Since wild animals fall outside the scope of our concepts of justice, Palmer suggests that human beings do not owe wild animals reparations either for harms inflicted by other wildlife or by human interventions in their environments. In her view, talk of human beings owing reparations to wild animals is confused or metaphoric. She argues that at most we can have “reparation-like special obligations” to act benevolently towards those animals, chiefly domesticated, whom we have made vulnerable through our interventions in their lives (Palmer 2010, 96).

However, as Palmer notes, “justice” is used to refer to a host of related principles: economic, distributive, retributive, restorative, social and political. There would be enormous difficulties in trying to extend all of these many principles of justice to animals generally, let alone wild animals specifically. The basic common-sense principle of restitutive justice seems another matter. Meeting the criteria for claims of restitutive justice on sentient animals’ behalf does not seem inherently problematic – at least not in cases where their injuries were avoidable, no overriding moral reasons compelled the acts responsible, and there was some practical means of making restitution to the animals concerned.

Palmer might reply that this is an exaggeration. Meeting all four criteria when the “victim” is a wild animal is not as simple as I have made it appear. In most cases, we face huge epistemic challenges in determining whether and to what extent our avoidable interactions with wild animals harm them. Most wild creatures’ vulnerability to suffering is consequence of life in the wild, not their interactions with human beings. Premature death from illness, injuries, and predation is a norm in the wild. As Mark Sagoff famously remarked:

The principle of natural selection is not obviously a humanitarian principle; the predator-prey relation does not depend on moral empathy. Nature ruthlessly limits animal populations by doing violence to virtually every individual before it reaches maturity. (Sagoff 1984, 299)

Some of the animals pursued by hunters and anglers may go on to lead long, reasonably healthy, and enjoyable lives if not captured and killed. Others would not. They would die soon anyway from any of a myriad of causes, many of them painful. In shooting a deer, a hunter may regrettably shorten a life worth continuing or, alternately, mercifully end its suffering from disease, injuries, or parasites. The well-intentioned angler who throws a trout back into a stream has no real way of knowing if she has spared its life or thrown it into the mouth of a predator.

There are two ways one might respond to the issues Nussbaum and Palmer raise. One would be to argue that we cannot have the same sorts of moral duties towards wild animals that we have towards domesticated animals, because we know too little of the circumstances of any particular wild creature to determine whether our interventions in its affairs would be helpful or harmful overall. ‘Ought’ implies ‘can’. If we can never be sure that any given act will actually injure a wild animal’s life prospects overall, we cannot be obliged to avoid harming them nor owe them restitution if we do. The other would be to argue that the epistemic challenges wild animals present do not change the kinds of duties we have to them, vis a vis domesticated animals. It simply changes the methods we are warranted in using to evaluate harms we cause. Our familiarity with and control over the lives of domesticated and captive animals usually ensures we can estimate how any particular action is likely to affect them. Our lack of knowledge about or control over fully wild animals routinely ensures we cannot. But this do not mean there are no measures available to us to evaluate our conduct towards wild animals. Population measures can provide a proxy by which to make rough estimations of whether particular practices are harmful to wildlife.

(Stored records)
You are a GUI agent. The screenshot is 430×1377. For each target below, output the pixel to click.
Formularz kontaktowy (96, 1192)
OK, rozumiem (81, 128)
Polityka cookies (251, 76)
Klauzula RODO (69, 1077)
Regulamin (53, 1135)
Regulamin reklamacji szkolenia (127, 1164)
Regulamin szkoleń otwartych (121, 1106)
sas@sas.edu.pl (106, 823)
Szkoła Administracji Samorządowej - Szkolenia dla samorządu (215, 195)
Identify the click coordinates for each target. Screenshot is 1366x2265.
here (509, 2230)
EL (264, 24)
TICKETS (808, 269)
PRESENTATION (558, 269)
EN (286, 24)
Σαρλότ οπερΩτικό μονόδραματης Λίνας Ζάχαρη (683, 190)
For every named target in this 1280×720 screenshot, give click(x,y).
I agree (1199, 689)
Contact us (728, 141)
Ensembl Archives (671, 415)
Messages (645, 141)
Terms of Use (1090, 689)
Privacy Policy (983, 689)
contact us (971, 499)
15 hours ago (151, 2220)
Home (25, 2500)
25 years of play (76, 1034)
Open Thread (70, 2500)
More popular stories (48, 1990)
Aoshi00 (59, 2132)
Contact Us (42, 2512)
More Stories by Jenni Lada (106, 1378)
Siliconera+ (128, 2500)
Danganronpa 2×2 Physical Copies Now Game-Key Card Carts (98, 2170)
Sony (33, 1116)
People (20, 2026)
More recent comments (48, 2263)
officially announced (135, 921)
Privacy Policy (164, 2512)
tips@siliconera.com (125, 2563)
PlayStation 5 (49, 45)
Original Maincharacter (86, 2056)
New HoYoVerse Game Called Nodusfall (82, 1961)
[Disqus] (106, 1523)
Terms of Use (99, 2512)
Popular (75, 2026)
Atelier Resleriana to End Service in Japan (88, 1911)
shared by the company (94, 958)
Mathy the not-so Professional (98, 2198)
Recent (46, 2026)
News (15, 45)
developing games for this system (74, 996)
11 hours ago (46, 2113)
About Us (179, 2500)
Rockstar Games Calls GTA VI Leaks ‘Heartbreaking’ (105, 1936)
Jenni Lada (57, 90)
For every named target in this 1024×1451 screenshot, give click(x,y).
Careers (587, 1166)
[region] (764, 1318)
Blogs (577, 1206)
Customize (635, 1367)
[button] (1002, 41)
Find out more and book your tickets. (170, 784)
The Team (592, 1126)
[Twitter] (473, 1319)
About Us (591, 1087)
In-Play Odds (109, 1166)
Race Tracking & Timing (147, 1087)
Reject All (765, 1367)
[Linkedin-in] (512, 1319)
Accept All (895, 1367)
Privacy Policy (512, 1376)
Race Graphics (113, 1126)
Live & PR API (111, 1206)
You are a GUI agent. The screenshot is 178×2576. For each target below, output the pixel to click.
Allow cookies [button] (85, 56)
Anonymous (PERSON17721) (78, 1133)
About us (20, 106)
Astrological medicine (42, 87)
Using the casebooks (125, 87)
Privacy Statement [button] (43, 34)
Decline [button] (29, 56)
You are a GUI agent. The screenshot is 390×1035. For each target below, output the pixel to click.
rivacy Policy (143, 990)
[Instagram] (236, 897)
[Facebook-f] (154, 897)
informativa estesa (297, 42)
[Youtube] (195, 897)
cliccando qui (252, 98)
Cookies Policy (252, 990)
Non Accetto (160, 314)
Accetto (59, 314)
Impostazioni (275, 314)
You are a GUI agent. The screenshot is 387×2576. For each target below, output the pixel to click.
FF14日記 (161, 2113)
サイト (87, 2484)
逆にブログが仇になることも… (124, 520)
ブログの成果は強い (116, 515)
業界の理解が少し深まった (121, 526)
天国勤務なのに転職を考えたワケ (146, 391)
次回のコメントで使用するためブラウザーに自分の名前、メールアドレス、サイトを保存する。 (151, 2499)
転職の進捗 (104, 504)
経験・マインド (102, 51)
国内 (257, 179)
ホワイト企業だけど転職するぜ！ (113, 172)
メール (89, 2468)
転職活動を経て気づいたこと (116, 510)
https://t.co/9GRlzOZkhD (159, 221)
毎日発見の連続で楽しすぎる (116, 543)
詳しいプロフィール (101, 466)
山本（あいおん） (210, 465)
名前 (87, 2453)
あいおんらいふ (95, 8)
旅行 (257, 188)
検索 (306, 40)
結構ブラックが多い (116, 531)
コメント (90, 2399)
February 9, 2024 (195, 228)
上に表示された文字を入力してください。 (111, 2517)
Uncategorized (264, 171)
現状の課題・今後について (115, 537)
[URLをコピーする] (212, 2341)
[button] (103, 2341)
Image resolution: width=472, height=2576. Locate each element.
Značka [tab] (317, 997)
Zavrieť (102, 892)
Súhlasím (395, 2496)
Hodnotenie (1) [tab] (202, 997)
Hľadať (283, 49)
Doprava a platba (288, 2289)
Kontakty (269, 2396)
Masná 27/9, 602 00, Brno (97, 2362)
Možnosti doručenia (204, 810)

WORK INSTRUCTIONS >>
(a) Decide whether each statement agrees with the passage on duties to wild animals. Answer yes or no for each, and quote the words of the passage that settle it. (i) Palmer holds that human beings owe wild animals reparations for harms caused by human interventions in their environments. (ii) Premature death from illness, injuries, and predation is described as a norm in the wild. (iii) Population measures are offered as a proxy for roughly estimating whether practices harm wildlife.
(b) In one to three sentences, explain why the first of the two responses in the passage on duties to wild animals concludes that we cannot be obliged to avoid harming wild animals.
(c) Pick up the passage on duties to wild animals after its final sentence and continue it.
The rows stand apart from the text and are separate material.

TASK-BY-TASK OUTPUTS >>
(a)
(i) No: "human beings do not owe wild animals reparations either for harms inflicted by other wildlife or by human interventions in their environments"
(ii) Yes: "Premature death from illness, injuries, and predation is a norm in the wild."
(iii) Yes: "Population measures can provide a proxy by which to make rough estimations of whether particular practices are harmful to wildlife."

(b) That response holds that we know too little about the circumstances of any particular wild creature to tell whether our interventions would help or harm it overall. Since "ought" implies "can," if we can never be sure that an act will injure a wild animal's life prospects overall, we cannot be obliged to avoid harming it, nor owe it restitution if we do.

(c)
Different measures of harm can be used to determine what justice requires when we injure others. These measures fall into two broad categories: comparative and non-comparative. Comparative measures determine how much worse off an individual is after an injurious event, either by comparing that individual’s condition prior to and following the event (a historical comparison) or by comparing her condition after the event with how it would have been had the event not occurred (a counterfactual comparison).Footnote 8 Provided one has sufficient information about an individual’s circumstances to make comparisons of either type, one can arrive at fine-grained analyses of the degree of harm a party has suffered from another’s intentional or negligent actions. When the victims are individuals or members of groups about whose prior histories and particular circumstances we know little, historical and counter-factual comparisons become impractical. In these cases, we turn to non-comparative measures. We assume that certain states are intrinsically bad states for individuals (e.g., physical debilitation, mental suffering, loss of autonomy) and if the intentional or negligent act has imposed such states on those affected, they are said to be harmed. (Shiffrin 2012; Harman 2009; Hanser 2008) Because non-comparative measures rely on pre-determined lists of intrinsically bad states and do not measure ancillary harms victims may undergo, their results are less fine-grained than comparative measures. To do victims full justice in assessing claims for restitution, comparative measures are preferable. But when we lack the information required to employ them, non-comparative measures become an alternate if cruder means of proceeding.

We rarely know enough about the lives of wild species to measure the effects of our acts upon individual animals comparatively, even those which have received scientific study. Often our only basis for determining the effects of human activity upon them are rough estimates of population trends.Footnote 9 But this kind of information does provide a non-comparative means by which to gage statistically whether our interventions are imposing intrinsic evils on a species’ members. Inability to obtain sufficient food, water, and shelter to grow to a reproductively viable age is surely an intrinsically bad state for any sentient being, human or nonhuman. Whenever it is evident that human practices are preventing a population from sustaining its numbers, we can be sure we are harming them in a non-comparative sense by denying its members, on average, access to the basic goods necessary to sustain their numbers. If those practices are avoidable, not required by overriding moral considerations, and mitigatable, I would argue all four criteria for a duty of restitutive justice to sentient species of wild animals can be met.

Using the effects of human activity on population numbers means that we will not owe reparations for every act that kills or displaces an individual animal, provided it is a member of a species whose individual welfare we cannot accurately assess. It will be the effects of our practices on that species’ population levels that determine whether reparations can reasonably be claimed on that species’ behalf. So it would seem that if a restricted season for hunting or angling did not diminish populations of the target species, restricted hunting and angling would not warrant reparations. Similarly, if human development of a natural area does not diminish populations of any wildlife displaced, then the displacement would not warrant restitution or reparations. However, if hunting, fishing, and development practices evidently do deny a population the means to sustain itself, those practices are harmful and may warrant reparations.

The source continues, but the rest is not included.